WORK TASK: Filter the listing below down to the lines holding the word "computer", and copy those lines.

━━━━━━━━━━

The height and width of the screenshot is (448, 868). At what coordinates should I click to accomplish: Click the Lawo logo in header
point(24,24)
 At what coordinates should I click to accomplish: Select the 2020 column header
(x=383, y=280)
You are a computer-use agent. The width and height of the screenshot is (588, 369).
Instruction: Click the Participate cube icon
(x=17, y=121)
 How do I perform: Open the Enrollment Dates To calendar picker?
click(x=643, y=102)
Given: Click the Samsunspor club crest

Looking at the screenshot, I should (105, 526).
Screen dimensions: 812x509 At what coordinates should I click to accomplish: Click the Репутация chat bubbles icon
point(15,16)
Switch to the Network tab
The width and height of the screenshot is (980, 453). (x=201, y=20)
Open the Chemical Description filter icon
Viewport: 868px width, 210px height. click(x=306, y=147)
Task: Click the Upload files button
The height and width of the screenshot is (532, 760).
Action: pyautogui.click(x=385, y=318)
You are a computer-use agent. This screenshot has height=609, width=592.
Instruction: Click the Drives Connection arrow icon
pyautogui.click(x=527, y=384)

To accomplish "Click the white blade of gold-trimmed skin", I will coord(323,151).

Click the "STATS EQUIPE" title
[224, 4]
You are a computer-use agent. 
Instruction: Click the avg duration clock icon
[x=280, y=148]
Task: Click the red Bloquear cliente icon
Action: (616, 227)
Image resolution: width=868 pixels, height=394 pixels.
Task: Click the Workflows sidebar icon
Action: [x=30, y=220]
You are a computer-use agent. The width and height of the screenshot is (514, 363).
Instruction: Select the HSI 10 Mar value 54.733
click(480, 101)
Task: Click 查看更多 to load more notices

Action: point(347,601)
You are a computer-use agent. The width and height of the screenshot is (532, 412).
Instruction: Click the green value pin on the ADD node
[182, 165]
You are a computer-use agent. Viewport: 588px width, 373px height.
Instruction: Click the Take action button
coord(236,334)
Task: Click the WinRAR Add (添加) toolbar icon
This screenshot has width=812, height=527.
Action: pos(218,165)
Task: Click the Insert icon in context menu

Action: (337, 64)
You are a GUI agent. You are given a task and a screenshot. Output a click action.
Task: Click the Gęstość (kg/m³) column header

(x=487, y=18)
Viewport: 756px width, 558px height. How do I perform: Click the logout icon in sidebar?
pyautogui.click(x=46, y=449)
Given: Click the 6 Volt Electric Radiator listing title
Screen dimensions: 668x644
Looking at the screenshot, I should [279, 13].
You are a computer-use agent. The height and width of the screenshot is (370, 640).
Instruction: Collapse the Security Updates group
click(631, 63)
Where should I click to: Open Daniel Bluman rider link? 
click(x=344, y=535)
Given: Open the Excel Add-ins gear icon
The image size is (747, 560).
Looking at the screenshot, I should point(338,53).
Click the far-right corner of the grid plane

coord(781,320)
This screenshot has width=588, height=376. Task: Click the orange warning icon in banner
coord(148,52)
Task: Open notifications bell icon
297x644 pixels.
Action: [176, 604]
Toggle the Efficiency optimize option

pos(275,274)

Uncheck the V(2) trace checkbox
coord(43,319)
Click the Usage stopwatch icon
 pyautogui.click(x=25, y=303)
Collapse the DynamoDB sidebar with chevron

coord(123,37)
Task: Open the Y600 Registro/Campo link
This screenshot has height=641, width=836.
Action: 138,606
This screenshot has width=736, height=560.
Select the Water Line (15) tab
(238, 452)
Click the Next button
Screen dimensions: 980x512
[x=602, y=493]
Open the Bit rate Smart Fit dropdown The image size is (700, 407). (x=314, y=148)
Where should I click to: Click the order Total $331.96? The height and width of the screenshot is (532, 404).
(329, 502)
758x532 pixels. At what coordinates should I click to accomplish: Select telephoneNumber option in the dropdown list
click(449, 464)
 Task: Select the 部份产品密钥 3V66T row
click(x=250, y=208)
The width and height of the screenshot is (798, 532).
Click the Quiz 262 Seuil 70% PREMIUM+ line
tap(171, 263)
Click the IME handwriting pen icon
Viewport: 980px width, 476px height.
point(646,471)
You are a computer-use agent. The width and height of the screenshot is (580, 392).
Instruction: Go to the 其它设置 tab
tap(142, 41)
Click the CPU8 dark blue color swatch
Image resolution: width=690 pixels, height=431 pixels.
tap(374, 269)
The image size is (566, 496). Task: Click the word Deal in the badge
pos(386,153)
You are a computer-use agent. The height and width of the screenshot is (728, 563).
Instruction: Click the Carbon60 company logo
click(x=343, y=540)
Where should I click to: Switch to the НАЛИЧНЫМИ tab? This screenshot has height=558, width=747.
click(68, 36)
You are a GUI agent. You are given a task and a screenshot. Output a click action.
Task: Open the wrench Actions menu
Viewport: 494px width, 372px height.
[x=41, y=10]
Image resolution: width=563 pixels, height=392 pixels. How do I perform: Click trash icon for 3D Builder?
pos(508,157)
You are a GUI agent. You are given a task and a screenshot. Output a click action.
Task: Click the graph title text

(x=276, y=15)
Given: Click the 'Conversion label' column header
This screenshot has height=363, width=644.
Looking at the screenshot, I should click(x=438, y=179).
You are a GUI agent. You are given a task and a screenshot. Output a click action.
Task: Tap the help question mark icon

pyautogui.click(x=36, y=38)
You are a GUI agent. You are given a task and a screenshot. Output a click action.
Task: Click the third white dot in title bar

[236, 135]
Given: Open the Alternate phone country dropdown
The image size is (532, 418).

━━━━━━━━━━

YOUR RESPONSE:
You are a computer-use agent. The width and height of the screenshot is (588, 369).
You are a computer-use agent. This screenshot has height=609, width=592.
You are a computer-use agent. 
You are a computer-use agent. The width and height of the screenshot is (514, 363).
You are a computer-use agent. The width and height of the screenshot is (532, 412).
You are a computer-use agent. Viewport: 588px width, 373px height.
You are a computer-use agent. The height and width of the screenshot is (370, 640).
You are a computer-use agent. The width and height of the screenshot is (580, 392).
You are a computer-use agent. The height and width of the screenshot is (728, 563).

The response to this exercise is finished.